Earlier this year Twitter began offering autoplay videos across its service, and said it would charge marketers only when a video advert is 100% in-view for at least 3 seconds

It isn’t only the industry heavyweights such as Google, Facebook and Twitter that are baulking at viewability stats. It is a cause for concern throughout the industry. In a recent study we carried out for ad tech firm InSkin Media, 50% of senior agency and publisher executives said they did not believe the viewability standards set by the IAB and Media Rating Council (MCR) are adequate. The figure spiked to 63% for large non-standard formats such as wallpaper and skins.

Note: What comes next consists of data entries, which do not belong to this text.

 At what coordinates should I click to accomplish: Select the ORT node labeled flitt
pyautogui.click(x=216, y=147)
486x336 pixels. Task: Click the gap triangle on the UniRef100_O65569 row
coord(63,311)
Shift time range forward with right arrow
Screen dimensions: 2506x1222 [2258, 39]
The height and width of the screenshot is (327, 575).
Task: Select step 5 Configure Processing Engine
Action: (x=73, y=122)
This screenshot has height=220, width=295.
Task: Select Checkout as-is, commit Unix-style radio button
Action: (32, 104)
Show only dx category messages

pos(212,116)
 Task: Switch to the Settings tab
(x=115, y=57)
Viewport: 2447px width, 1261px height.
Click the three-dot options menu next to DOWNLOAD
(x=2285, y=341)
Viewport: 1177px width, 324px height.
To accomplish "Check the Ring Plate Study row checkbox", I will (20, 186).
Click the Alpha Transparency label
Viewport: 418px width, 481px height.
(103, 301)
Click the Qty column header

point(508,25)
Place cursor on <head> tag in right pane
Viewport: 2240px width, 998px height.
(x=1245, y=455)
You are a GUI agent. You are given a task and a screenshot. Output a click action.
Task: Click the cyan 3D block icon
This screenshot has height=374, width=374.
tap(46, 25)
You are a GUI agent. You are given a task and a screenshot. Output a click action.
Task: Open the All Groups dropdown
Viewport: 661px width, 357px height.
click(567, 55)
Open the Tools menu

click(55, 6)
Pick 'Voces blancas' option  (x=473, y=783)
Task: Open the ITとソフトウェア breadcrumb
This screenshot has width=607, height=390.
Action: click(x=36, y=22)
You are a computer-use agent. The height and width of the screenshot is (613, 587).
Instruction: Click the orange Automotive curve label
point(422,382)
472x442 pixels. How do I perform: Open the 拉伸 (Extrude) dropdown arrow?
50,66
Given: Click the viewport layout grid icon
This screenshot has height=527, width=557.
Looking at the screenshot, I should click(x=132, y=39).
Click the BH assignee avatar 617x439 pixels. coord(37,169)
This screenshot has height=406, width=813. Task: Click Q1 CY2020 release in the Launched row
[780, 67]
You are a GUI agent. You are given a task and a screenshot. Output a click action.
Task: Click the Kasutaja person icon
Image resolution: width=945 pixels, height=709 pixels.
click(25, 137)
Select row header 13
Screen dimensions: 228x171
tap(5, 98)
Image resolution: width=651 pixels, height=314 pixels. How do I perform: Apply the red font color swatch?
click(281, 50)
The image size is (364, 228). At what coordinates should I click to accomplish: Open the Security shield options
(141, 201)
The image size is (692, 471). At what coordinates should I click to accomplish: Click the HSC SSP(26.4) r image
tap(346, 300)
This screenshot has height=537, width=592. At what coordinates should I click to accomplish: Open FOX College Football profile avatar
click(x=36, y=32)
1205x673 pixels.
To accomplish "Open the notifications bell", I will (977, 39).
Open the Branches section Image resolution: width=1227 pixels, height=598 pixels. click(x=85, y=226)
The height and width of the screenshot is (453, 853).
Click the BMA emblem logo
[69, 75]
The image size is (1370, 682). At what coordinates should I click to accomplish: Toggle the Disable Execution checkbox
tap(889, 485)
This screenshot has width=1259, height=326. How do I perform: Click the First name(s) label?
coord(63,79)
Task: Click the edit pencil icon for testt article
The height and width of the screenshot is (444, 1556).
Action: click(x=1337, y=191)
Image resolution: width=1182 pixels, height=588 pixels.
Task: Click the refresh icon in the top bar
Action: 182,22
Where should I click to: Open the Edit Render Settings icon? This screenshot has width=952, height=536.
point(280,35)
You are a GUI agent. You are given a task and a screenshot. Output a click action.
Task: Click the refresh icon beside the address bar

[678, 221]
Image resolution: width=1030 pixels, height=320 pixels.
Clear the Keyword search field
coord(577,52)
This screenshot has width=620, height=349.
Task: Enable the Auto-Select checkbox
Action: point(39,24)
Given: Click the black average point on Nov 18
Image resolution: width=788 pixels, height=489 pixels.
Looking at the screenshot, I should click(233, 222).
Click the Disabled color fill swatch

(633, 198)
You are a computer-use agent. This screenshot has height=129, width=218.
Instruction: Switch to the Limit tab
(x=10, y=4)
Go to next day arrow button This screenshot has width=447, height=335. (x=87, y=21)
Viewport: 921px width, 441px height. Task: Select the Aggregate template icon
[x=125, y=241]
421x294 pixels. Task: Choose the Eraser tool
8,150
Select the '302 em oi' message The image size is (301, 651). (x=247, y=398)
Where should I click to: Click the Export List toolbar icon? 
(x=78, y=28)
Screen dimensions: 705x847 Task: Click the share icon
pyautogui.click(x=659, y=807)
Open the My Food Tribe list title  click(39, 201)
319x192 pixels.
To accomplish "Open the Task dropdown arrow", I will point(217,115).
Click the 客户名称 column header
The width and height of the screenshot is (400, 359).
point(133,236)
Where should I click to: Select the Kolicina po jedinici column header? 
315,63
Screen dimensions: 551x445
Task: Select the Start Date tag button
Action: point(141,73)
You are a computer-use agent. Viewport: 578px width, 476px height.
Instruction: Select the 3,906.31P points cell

Respondents to the study said that inconsistency of measurement across vendor solutions was at the core of producing real inconsistencies in viewability scores. Of those FaR surveyed, it was rated as being key ( 8.3 out of 10 in terms of importance) to future digital marketing operations.

The viewability conundrum

The feeling is that the IAB’s viewability standard works only at a very basic level and does not work across all ad formats and platforms which means we are some way out from establishing standards and consistency of measurement tools to enable a vCPM model. In fact, 53% of industry panellists we surveyed said they didn’t think it would ever be possible for “all brand advertising” formats to be bought on a viewable impression basis.

Leadership needed

The viewability debate has seen some heated stand offs, but it is time for the industry to band together and address these discrepancies, or see the trust in online advertising be slowly torn apart.

The digital advertising business has been built on the concept that adverts get delivered to websites, rather than based on what adverts they were actually able to view. With the emergence of viewability standards and measurement the impression model has become outmoded, however, the fundamental industry challenge is that the solution can accurately or consistently measure viewablity!

The industry needs to aspire to a 100% viewability standard and a consistent measurement solution across vendors as matter of urgency as the current market solution is creating more challenges that solutions.

 

By Dominic Finney, MD at FaR Partners (a Theorem Digital company).